E. Preoperative interventions
1. Monitor intake and output; give small, frequent
feedings as tolerated until preoperative NPO status is
prescribed.
2. Reposition the head frequently and use special
devices such as an egg crate mattress under the head
to prevent pressure sores.
3. Prepare the child and family for diagnostic procedures
and surgery.
F. Postoperative interventions
1. Monitor vital signs and neurological signs.

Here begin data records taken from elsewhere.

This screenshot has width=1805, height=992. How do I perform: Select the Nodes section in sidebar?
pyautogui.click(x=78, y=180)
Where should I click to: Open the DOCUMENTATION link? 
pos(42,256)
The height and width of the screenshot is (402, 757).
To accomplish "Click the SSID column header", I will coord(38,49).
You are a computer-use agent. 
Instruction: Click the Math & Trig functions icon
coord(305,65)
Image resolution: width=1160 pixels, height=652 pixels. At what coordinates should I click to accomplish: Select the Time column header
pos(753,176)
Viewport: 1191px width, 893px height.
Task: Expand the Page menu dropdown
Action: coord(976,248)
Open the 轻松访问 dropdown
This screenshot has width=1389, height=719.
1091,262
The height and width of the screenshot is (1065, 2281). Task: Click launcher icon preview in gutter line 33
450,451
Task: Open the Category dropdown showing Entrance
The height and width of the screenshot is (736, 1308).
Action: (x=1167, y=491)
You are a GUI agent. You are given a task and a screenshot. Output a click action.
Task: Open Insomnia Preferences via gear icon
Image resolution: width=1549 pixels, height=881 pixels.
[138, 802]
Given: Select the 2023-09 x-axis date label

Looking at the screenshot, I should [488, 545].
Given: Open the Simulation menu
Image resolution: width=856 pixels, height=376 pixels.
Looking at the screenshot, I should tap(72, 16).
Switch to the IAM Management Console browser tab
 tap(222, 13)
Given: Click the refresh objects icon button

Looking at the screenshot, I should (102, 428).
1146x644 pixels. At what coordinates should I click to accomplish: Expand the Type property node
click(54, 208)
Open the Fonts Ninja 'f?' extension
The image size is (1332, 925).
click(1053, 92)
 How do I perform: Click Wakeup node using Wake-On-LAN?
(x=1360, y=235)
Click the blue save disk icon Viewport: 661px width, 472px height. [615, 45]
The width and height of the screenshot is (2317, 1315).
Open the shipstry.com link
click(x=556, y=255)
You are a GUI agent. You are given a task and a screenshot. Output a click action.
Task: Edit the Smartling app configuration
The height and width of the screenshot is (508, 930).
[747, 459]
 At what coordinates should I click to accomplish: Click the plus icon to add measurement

2. Position the child on the unoperated side to prevent
pressure on the shunt valve.
3. Keep the child flat if prescribed to avoid rapid
reduction of intracranial fluid.
4. Observe for increased ICP; if increased ICP occurs,
elevate the head of the bed to 15 to 30 degrees to
enhance gravity flow through the shunt.
5. Measure head circumference.
6. Monitor for signs of infection and assess dressings for
drainage.
7. Monitor intake and output.
8. Provide comfort measures and administer medications
as prescribed.
9. Instruct parents on how to recognize shunt infection or
malfunction.
10. In an infant, irritability, a high, shrill cry, lethargy, and
feeding poorly may indicate shunt malfunction or
infection.
11. In a toddler, headache and a lack of appetite are the
earliest common signs of shunt malfunction.
12. In older children, an indicator of shunt malfunction is
an alteration in the child’s level of consciousness.
A high, shrill cry in an infant can be a sign of increased ICP.